I firmly believe that segregation is not an answer to anything. Everyone is neurodiverse but only some of us are neurodivergent. There is a difference and I'm sure many of us would prefer to just get on with our lives alongside everyone else, in the knowledge that everyone else is accepting and tolerant of behaviours that are different to their own. We certainly have a long way to go before we reach that stage but what happens in the meantime? For all the time that any neurodivergent person (regardless of what that diversity is) is called out in the street, victimised, stigmatised, cyber-bullied, passed over for promotion at work, subjected to abusive behaviour by others, we need something to bridge that gap. A safe space where we can connect with other likeminded, neurodivergent individuals without the fear and anxiety that can often accompany trying to interact with non neurodivergent people.
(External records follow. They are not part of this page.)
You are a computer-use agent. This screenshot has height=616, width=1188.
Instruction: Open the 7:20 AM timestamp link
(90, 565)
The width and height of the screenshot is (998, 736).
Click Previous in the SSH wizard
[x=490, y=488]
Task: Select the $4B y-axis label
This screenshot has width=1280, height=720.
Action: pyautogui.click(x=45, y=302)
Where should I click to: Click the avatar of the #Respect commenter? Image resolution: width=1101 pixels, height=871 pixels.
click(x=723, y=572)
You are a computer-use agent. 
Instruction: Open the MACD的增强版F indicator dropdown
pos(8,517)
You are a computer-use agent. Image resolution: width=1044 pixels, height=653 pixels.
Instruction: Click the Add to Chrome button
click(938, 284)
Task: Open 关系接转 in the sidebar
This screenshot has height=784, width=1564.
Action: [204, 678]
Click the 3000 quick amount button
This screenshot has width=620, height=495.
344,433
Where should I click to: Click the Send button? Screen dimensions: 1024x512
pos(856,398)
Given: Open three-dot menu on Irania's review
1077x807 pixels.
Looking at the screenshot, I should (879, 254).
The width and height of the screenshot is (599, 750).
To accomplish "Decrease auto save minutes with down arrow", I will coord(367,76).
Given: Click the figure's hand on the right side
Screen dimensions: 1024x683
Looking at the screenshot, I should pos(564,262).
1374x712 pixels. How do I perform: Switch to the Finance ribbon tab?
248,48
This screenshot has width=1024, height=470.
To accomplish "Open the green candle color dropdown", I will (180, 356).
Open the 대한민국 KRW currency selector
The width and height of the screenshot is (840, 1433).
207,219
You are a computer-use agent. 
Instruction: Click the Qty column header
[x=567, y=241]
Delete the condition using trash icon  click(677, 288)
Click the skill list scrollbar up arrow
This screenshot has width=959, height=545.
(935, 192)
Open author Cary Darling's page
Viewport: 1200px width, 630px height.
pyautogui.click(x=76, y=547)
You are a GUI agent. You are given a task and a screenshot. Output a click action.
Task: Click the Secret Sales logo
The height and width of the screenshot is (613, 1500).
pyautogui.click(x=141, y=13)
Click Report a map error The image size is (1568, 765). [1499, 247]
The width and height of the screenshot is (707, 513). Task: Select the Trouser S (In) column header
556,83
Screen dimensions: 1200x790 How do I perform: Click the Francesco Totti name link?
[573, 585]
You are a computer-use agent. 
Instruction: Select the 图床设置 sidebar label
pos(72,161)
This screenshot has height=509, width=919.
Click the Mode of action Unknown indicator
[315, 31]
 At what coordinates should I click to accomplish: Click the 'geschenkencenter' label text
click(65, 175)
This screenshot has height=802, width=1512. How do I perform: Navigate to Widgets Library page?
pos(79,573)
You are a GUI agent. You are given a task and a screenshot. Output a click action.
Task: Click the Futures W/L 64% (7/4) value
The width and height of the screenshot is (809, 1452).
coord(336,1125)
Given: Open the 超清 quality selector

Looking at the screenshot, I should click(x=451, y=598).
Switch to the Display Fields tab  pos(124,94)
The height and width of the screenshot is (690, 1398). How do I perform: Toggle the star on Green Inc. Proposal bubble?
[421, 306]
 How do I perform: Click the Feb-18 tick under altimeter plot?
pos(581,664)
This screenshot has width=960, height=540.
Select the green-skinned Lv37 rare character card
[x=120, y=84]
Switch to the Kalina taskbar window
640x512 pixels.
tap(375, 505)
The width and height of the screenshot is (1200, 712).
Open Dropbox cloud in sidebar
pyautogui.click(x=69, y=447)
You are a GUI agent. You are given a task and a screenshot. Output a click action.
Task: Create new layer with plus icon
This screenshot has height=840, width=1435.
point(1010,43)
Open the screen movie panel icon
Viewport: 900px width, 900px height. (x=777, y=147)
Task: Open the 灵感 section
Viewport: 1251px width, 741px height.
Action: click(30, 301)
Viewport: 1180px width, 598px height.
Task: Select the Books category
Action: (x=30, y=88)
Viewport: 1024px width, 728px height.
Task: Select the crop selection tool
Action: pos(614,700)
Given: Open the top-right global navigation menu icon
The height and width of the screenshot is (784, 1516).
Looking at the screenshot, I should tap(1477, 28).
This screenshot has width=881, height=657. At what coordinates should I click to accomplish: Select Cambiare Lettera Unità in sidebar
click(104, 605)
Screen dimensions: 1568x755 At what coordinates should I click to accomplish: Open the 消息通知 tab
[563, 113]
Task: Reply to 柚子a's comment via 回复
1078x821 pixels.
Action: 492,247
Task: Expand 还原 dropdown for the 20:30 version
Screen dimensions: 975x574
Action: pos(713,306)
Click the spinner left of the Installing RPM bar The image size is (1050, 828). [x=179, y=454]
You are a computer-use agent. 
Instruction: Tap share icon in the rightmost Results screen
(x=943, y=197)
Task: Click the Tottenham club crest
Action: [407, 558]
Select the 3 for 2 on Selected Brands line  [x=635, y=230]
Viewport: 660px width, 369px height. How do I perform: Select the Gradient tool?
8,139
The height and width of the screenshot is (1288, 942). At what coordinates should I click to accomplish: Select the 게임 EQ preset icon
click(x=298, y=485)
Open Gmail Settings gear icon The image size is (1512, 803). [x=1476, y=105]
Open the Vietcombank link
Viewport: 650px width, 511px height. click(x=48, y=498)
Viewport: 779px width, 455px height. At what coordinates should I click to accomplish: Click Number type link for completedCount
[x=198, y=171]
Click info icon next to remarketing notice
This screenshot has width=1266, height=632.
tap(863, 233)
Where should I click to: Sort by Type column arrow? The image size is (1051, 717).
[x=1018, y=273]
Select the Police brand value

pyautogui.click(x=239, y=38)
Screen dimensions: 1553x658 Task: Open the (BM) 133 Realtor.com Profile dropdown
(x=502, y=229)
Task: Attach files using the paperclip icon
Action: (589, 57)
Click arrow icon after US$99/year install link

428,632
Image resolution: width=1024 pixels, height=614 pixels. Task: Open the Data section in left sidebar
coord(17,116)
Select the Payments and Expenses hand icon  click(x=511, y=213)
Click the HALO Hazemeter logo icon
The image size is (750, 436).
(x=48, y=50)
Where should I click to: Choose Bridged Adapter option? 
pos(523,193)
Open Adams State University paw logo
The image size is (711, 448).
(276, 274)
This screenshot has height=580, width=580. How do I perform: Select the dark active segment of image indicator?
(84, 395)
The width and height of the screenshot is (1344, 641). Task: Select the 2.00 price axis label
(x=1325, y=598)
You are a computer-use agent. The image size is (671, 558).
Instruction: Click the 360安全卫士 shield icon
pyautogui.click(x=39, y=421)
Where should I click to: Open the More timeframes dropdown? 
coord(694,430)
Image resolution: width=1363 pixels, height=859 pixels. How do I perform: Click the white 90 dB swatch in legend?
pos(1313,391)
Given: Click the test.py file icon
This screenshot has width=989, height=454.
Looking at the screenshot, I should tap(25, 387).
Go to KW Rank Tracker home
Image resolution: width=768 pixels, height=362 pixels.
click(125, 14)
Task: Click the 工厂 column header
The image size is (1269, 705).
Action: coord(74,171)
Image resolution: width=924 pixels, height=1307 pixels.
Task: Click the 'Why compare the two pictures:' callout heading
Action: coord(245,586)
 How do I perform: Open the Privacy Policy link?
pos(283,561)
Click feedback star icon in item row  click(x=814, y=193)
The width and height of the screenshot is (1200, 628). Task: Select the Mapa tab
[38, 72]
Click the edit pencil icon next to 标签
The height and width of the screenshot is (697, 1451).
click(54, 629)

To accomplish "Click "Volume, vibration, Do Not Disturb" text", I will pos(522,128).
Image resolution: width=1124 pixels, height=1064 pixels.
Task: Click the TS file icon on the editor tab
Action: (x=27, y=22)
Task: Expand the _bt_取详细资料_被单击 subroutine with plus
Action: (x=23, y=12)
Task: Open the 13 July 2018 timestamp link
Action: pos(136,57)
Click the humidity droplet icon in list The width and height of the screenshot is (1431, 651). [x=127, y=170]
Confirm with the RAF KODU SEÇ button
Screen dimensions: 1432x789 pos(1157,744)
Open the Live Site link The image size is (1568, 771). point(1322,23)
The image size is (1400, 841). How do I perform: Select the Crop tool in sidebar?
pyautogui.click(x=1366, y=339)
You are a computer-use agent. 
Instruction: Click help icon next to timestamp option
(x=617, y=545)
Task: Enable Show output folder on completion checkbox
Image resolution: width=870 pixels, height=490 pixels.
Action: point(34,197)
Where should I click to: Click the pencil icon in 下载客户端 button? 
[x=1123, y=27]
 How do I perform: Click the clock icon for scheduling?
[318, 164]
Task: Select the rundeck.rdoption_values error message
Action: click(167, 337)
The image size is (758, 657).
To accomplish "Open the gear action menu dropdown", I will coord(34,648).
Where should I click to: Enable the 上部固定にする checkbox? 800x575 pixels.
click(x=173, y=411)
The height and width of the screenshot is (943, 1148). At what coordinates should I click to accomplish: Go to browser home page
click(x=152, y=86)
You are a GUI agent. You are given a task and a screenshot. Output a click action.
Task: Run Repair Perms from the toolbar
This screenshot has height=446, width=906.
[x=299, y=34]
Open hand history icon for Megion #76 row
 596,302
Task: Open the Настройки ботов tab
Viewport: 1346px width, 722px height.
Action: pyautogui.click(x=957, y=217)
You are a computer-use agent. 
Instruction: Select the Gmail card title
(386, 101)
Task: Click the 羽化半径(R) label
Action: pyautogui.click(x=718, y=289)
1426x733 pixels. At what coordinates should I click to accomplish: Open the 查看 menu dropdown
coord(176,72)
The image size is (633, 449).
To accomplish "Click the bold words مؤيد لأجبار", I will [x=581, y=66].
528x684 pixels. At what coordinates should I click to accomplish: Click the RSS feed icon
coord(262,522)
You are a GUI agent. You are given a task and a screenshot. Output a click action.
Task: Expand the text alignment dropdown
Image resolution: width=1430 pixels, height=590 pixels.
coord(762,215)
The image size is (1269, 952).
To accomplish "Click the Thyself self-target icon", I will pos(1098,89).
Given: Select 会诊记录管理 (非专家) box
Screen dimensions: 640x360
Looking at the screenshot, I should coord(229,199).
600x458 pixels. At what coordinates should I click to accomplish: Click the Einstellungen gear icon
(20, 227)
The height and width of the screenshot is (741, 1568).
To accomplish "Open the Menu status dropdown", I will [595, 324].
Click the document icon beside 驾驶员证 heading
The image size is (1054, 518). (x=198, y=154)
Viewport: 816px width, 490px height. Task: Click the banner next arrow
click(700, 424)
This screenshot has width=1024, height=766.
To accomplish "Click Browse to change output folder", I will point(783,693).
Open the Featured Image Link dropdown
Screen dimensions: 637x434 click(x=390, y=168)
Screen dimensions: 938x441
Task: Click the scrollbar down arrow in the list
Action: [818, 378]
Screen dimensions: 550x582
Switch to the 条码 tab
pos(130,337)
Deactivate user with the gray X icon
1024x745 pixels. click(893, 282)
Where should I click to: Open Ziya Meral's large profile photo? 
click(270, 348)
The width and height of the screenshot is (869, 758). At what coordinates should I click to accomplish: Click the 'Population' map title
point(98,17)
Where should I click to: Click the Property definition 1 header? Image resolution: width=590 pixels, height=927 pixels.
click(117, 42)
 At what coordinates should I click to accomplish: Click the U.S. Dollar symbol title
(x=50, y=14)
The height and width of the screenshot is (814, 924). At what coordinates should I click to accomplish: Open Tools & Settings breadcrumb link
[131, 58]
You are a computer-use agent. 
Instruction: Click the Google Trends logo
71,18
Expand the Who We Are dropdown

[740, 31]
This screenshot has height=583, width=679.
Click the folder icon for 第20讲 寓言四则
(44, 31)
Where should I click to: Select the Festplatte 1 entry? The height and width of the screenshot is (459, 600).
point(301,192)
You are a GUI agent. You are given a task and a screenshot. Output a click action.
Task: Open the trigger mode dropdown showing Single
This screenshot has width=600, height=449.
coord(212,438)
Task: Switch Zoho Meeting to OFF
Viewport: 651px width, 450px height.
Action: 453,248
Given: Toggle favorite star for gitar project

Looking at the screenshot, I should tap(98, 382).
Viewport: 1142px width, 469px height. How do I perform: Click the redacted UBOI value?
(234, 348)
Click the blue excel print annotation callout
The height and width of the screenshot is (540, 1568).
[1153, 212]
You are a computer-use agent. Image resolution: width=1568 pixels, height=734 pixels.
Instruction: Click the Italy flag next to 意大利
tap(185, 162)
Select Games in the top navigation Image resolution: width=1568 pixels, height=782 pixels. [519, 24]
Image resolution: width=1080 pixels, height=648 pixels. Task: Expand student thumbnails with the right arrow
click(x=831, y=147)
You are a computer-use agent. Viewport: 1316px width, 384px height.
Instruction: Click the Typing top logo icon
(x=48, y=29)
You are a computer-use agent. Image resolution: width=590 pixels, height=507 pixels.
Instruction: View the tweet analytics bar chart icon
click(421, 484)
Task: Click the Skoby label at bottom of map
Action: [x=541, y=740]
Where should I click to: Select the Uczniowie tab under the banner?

Just a simple social media search will show that there are a number of groups around that are in some way involved in supporting those affected by autism / ADHD. Many relate to parents of children, some relate to teenagers or younger adults, some say they are for everyone although it becomes obvious from the membership that it is geared towards younger people. Whilst every single one of these groups are valid and much needed, it seems that little or none of these groups are established specifically for older neurodivergent adults (35+) and any that are are specific to an area. When I first started this group in 2022, the North West of England didn't have such a group. Now, it has one that I'm aware of in one specific area. I'm hoping that by becoming a collective, this can change but I'm just one person. I started this group with no money and no contacts so it really is the epitome of 'starting from nothing'. Hopefully - it can become something.